Stitch Fix exceeds earnings expectations despite stock decline
- Stitch Fix reported a third-quarter loss of six cents per share, beating estimates of 11 cents.
- The company achieved sales of $325.02 million, exceeding the consensus estimate of $314.44 million.
- Despite positive earnings, Stitch Fix's stock declined by 10.54% following the earnings announcement.

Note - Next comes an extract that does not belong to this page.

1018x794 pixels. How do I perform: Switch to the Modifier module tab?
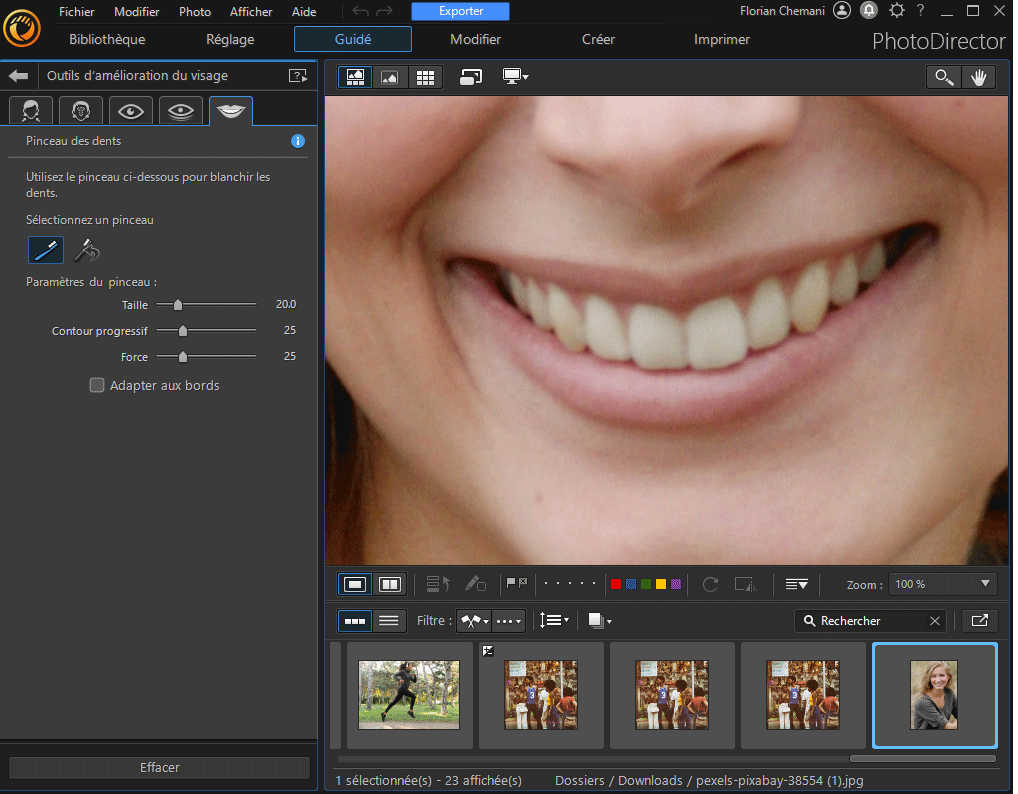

Stitch Fix, a company listed on the NASDAQ under the ticker SFIX, released its third-quarter earnings report recently, showcasing a mixed performance. The report indicated that the company registered a loss of six cents per share, which was better than what analysts had anticipated, as the consensus estimate expected a loss of 11 cents per share. Additionally, Stitch Fix's sales totaled $325.02 million, surpassing the consensus estimate of $314.44 million, indicating the company managed to exceed expectations on its revenue front. Comparatively, the active client base decreased to 2.35 million, which represents a decline of 10.6% year-over-year. Despite this decrease, the net revenue per active client experienced a rise of 3.2%, reaching $542. As of the end of the quarter, Stitch Fix held $242.1 million in cash, cash equivalents, and investments, demonstrating a solid liquidity position for future operations. In the company’s comments, CEO Matt Baer expressed optimism regarding their third-quarter results, citing the overall revenue growth compared to the previous year. He attributed this performance to the strength of their value proposition and the effective execution of their strategic plans. Furthermore, looking forward, Stitch Fix provided optimistic projections for the upcoming quarter, expecting sales to range from $298 million to $303 million, exceeding the consensus estimate of $288.57 million. For the fiscal year, the forecast has also been raised, with anticipated sales between $1.25 billion and $1.26 billion, again surpassing earlier consensus estimates of $1.23 billion. The previous guidance had predicted a sales range from $1.23 billion to $1.24 billion, signifying a positive adjustment. Nevertheless, despite these upbeat forecasts, the stock closed down by 10.54% at $4.29 on the day following the earnings announcement, illustrating a negative market reaction. This decline raises questions regarding investor sentiment and their anticipation of future performance reflecting the company’s proactive steps and improved operational metrics.